Energiewende auf Hanseatisch

Der abrupte Ausstieg Deutschlands aus der Atomkraft hat auch Gewinner - Hamburg wird zur "Erneuerbaren-Stadt".

Ultraflache Aquarien mit grüner, blubbernder Flüssigkeit: Diese Glaspaneele enthalten keine Fische,sondern nur Algen in warmem Wasser. Sie sind ein Hoffnungsträger von Eon, dem größten Atomkraftbetreiber Deutschlands. Dieser ist vom Ausstieg am meisten getroffen und sucht nun dringend Alternativen.

In seiner ersten Anlage am östlichen Rand Hamburgs regen die Abwärme eines Blockkraftwerks, das aufwendig nachgeführte Sonnenlicht und wahlweise Geothermie die Algen zu mehr Biogasproduktion an als sonstwo auf der Welt. Fällt ihre Energiebilanz wie erhofft aus, könnte das System die Fotovoltaik ergänzen, der in Deutschland die Natur enge Grenzen setzt. 2013 baut Eon das erste Haus mit einer "Bioreaktorfassade" als Beweis baldiger Marktreife. Die kommt, weil Deutschland bald der Strompreis-Kostendämpfer Atom fehlt.
Davon profitiert Hamburg: 60 Prozent der Alternativ-Energie-Anbieter Europas sitzen im Umkreis von nur zweieinhalb Auto-Stunden. Dänen haben sogar Zentralen hierher verlegt wie der Windkraftanlagen-Erbauer "Nordex": Architektur im Grünen, junge Mitarbeiter, Hightech-Atmosphäre. Mit heuer wieder mehr als einer Milliarde Euro Jahresumsatz ist das Unternehmen einer der zehn größten Windanlagen-Erbauer der Welt. Bis zur Finanzkrise 2008 wuchs Nordex um 50 Prozent - jährlich.

Wachstum

Vorstandschef Thomas Richterich ist sicher, daran nun wieder anschließen zu können. Trotz neuer Konkurrenz aus China: "Das hat 80 Windkraftbauer, vor fünf Jahren waren es drei." Asien nimmt inzwischen die Hälfte aller weltweiten Anlagen ab, die USA nur mehr
ein Zehntel. Dafür biete nun Deutschland mit der Energiewende von Kanzlerin Merkel glänzende Aussichten. Richterich: "Man darf sich über Fukushima nicht freuen, aber für uns bedeutet es langfristig die Verdoppelung des jährlichen Neubauvolumens."

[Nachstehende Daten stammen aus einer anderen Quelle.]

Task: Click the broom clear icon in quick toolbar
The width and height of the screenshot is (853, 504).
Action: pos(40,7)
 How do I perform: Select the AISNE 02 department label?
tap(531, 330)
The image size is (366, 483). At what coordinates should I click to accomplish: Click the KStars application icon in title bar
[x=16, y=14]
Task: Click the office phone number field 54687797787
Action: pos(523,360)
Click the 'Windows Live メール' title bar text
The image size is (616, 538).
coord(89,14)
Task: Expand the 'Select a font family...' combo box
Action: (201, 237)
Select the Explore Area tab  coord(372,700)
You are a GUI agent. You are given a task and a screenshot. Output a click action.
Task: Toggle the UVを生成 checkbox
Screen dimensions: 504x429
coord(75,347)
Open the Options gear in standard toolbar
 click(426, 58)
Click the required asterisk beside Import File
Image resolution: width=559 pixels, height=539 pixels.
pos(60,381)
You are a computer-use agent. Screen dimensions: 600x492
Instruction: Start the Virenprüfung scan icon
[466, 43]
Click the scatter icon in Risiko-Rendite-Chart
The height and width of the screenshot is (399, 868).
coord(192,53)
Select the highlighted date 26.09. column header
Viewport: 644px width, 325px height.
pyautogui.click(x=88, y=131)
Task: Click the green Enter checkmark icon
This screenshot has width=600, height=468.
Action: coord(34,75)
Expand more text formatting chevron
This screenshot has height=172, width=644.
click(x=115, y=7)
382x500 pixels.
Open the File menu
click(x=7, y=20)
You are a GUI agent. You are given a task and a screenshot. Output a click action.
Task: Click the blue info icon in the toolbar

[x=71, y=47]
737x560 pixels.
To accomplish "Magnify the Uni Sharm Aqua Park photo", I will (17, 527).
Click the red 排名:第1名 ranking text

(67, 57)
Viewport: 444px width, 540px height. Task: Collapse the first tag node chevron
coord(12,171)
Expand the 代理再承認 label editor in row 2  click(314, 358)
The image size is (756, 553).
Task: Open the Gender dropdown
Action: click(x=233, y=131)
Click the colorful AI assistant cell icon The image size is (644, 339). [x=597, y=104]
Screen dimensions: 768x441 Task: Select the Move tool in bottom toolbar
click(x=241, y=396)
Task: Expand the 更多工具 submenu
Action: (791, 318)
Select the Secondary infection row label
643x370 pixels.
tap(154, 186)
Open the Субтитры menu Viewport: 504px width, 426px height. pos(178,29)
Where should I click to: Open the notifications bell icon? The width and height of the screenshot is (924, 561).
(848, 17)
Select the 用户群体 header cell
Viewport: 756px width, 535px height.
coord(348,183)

Das damit induzierte Wachstum kompensiere die aus China kommende Überkapazität. Dort fertigt auch Nordex, andere Fabriken gibt es im ostdeutschen Rostock und den USA. Die Windkraft- Technologie sei noch lange nicht ausgeschöpft, prophezeit er: "Effizientere Flügel, leichtere Getriebe, mehr Ausbeute an Standorten mit geringem Wind."

Das bestätigt Konkurrent Siemens. Seine Windenergie-Sparte entstand 2004 aus einer dänischen Firma und expandiert rasch in Hamburg. Die 170 Mitarbeiter machen "Siemens Windpower" zum Offshore-Weltmarktführer: Eine Milliarde Euro teure Windparks im Meer sind das Hoffnungsgebiet schlechthin. "Auch deren aufwendige Netzanbindung mit Hochspannungs-Gleichstromübertragung kommt nun aus Hamburg", sagt Projektleiter Thomas Blaskow: "Hier ist eben die gesamte Technologie vorhanden, wir liefern schlüsselfertig". Die Kosten der Windkraft näherten sich dabei schon denen konventioneller Stromerzeugung an.

Österreich

Nur im Gebirge seien die 58 Meter langen und 14 Tonnen schweren Rotoren kaum mehr transportierbar. Das und die "empfindliche Optik" seien die Gründe, dass Österreich bei Windkraft viel zögernder sei als andere. Gleichwohl arbeite Siemens "im Burgenland an Projekten", so Blaskow. Bis 2014 will "Siemens-Windkraft" drittgrößter Anbieter der Welt sein.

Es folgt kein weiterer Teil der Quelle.